Sprich hochdeutsch, Kind!

Ob Lesen wirklich vor Mundart bewahrt?
Ob Lesen wirklich vor Mundart bewahrt?

„Frühs wird es jetzt immer dunkler“, sagte Theo neulich am Frühstückstisch und schaute aus dem Fenster. Im Garten balgten sich zwei Amseln in der Dämmerung. Ich räuspere mich: „Mit ‚frühs‘ meinst du morgens, oder?“ Der Junge sah mich an: „Jaha. Frühs halt.“

Seit fast anderthalb Jahren leben wir inzwischen in Franken. Dass die Menschen hier anders sprechen, war uns klar. Ich finde das auch eigentlich gut. Man erweitert seinen Wortschatz. Zum Fußballtraining meines Sohnes begrüßte mich einer der Väter, ein Urfranke, anfangs immer mit „Ah, der Zugeschmackte“. Das bedeutet so viel wie der Zugezogene oder einfach der Neue. Die Begrüßung war keinesfalls diskriminierend gemeint – eher im Gegenteil. Der Mann wollte auf diese Weise meine Schlagfertigkeit provozieren. Es hat auch funktioniert. Wir zwei trainieren inzwischen gemeinsam ein Team und ergänzen uns sehr gut.

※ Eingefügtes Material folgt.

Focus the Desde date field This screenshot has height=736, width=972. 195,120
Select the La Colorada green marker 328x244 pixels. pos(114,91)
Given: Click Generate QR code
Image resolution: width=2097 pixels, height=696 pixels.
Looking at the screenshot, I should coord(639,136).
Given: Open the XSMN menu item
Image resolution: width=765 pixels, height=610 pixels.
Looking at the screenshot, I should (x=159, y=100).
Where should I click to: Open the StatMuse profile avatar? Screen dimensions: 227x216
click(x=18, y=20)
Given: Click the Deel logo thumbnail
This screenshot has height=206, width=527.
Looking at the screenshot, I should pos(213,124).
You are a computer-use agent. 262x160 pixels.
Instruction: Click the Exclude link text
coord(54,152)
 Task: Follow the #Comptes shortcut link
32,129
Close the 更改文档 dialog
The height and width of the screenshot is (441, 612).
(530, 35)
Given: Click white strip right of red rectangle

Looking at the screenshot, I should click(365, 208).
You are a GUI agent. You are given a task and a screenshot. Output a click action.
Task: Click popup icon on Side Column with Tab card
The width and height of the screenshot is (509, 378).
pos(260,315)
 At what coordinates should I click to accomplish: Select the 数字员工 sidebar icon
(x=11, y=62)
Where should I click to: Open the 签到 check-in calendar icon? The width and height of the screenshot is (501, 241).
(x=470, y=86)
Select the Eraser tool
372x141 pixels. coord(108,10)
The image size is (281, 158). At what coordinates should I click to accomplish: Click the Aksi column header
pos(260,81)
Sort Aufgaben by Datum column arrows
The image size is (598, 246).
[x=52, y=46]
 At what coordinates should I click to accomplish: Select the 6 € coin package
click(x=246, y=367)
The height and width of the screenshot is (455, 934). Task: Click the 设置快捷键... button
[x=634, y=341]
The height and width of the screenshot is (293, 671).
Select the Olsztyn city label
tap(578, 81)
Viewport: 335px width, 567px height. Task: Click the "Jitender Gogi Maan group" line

So habe ich gerade im Fußball einige fränkische Fachausdrücke kennen gelernt: Wenn ein Spieler mit dem Ball am Fuß gerne fummelt, nennen die Franken das „schwanzen“. Warum auch immer. Wenn die Spieler einen Kreis bilden und zwei in der Mitte versuchen, den Ball zu bekommen, heißt das „Eckla“. Das klingt besser als „Fünf gegen zwei“, wie wir das nennen. Und wenn jemand einem anderen den Ball durch die Beine spielt, heißt das „pannern“ oder „Leo schieben“. Auch das gefällt mir viel besser als „dönern“, wie es mein Sohn in Berlin gelernt hat. Der Begriff kommt tatsächlich von dem türkischen Drehspießgericht.

Sprache ist ja auch immer ein Integrationsmittel. Man übernimmt Begriffe und Redensarten und kommt so seinem neuen Umfeld näher. Das ist gut und ein ganz normaler Prozess. Wenn aber jemand den Slang, die Mundart oder eben die ganze Art zu sprechen übernimmt, geht mir das eindeutig zu weit. Und das tut Theo leider.

Meine Frau und ich kommen aus Niedersachsen. Ich bin am Südhang des Teutoburger Waldes aufgewachsen. Vor über 2000 Jahren haben Hermann und seine Germanen hier die Römische Legionen geschlagen und vor knapp 400 Jahren wurde in Osnabrück, das ist ganz in der Nähe, der Westfälische Frieden beschlossen. Das war´s. Ansonsten besticht die Gegend im Nordwesten durch ihre Ruhe und die ansprechende Landschaft.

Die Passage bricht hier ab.